The confidence in the stability of the currency
The Argentine government’s adherence to the old Consumer Price Index formula has raised concerns about the trustworthiness of public statistics and inflation data, leading to an increase in country risk and a fall in Argentine bonds.
The Argentine government's commitment to maintaining the outdated Consumer Price Index (CPI) formula has sparked a debate about the credibility of public statistics, significantly affecting perceptions of inflation data which rely heavily on social legitimacy. This situation has led to immediate repercussions in the financial markets, marked by a rise in country risk and a decline in Argentine bonds, reflecting investors' lack of confidence in the government’s economic policies.
The article emphasizes the need for public numbers to remain beyond reproach, noting Argentina's historical context of severe manipulation of public statistics—particularly under figures like Guillermo Moreno, where data was exploited as a political tool. This manipulation has fostered skepticism about the authenticity of the reported figures, which are fundamental for informed economic decisions. The writer suggests that ongoing reflection and discourse about the grounds of legitimacy in public statistics are necessary for rebuilding trust.
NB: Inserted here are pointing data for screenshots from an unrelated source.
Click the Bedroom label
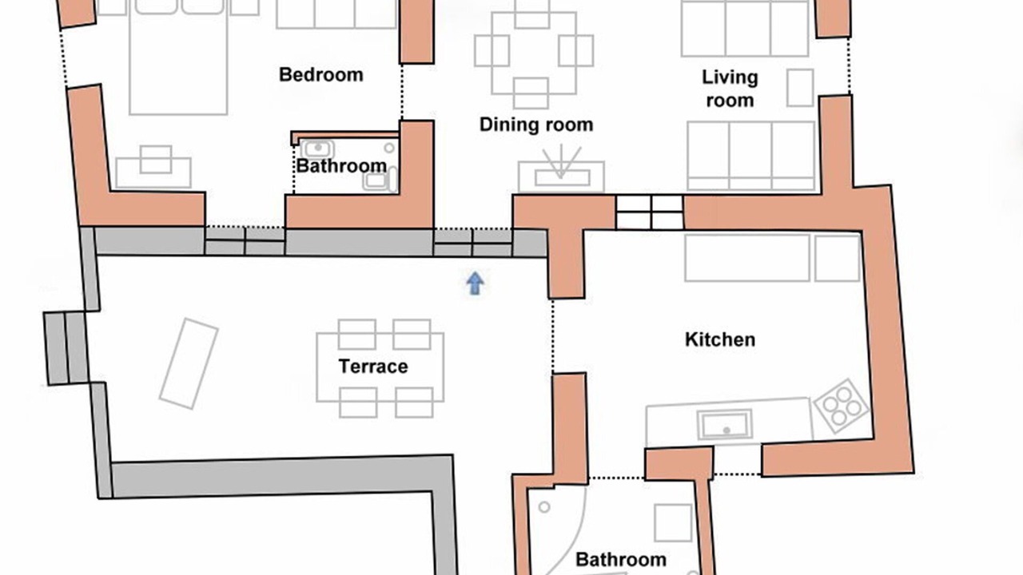pyautogui.click(x=321, y=75)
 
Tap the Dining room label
pyautogui.click(x=536, y=125)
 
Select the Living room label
pyautogui.click(x=730, y=89)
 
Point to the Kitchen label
pyautogui.click(x=720, y=340)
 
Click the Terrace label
pyautogui.click(x=373, y=367)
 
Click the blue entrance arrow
pyautogui.click(x=475, y=284)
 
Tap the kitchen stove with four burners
pyautogui.click(x=842, y=406)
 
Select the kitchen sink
pyautogui.click(x=725, y=424)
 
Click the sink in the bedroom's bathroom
pyautogui.click(x=317, y=149)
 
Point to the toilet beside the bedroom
pyautogui.click(x=380, y=180)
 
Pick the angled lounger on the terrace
pyautogui.click(x=189, y=363)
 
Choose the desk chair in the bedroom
pyautogui.click(x=156, y=160)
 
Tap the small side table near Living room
pyautogui.click(x=800, y=88)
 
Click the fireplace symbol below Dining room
pyautogui.click(x=561, y=169)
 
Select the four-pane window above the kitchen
pyautogui.click(x=650, y=212)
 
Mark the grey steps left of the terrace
pyautogui.click(x=66, y=348)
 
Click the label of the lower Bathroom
pyautogui.click(x=621, y=560)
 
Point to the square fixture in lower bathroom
pyautogui.click(x=673, y=523)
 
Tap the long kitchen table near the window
pyautogui.click(x=747, y=258)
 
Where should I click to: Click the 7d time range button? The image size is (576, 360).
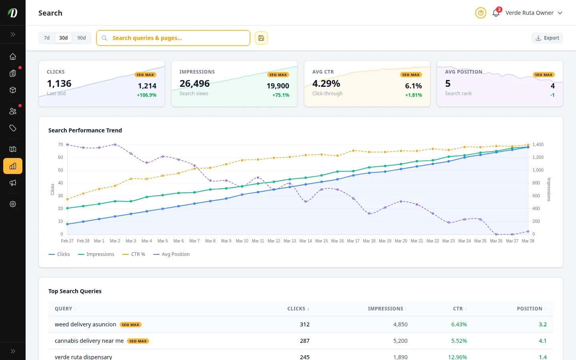tap(47, 38)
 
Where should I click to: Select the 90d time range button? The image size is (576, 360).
tap(82, 38)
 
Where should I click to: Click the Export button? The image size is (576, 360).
tap(547, 38)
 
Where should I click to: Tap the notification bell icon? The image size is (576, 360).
tap(496, 13)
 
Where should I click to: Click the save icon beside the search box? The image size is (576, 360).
tap(261, 38)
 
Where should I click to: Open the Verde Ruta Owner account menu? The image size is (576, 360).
tap(534, 13)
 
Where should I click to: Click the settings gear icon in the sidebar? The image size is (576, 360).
tap(13, 204)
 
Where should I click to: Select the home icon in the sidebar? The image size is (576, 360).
tap(13, 56)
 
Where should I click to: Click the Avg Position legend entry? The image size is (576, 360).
tap(172, 254)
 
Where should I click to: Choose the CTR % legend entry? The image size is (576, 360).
tap(134, 254)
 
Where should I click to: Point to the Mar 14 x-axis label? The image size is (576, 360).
tap(306, 241)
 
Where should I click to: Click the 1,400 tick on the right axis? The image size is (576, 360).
tap(538, 144)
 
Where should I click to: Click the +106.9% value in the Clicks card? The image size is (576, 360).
tap(146, 95)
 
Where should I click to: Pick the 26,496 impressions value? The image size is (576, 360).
tap(194, 84)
Moreover, the discussion links inflation directly to currency stability, considering that inflation is not merely a monetary phenomenon but is intertwined with social dynamics. The author posits that both monetary and political order depend on social trust as their principal legitimacy. The stability of Argentina's currency is portrayed not just as an economic issue but as a critical factor for social order and cohesion, highlighting the challenges that lie ahead for the government in restoring public confidence and accountability in its economic management.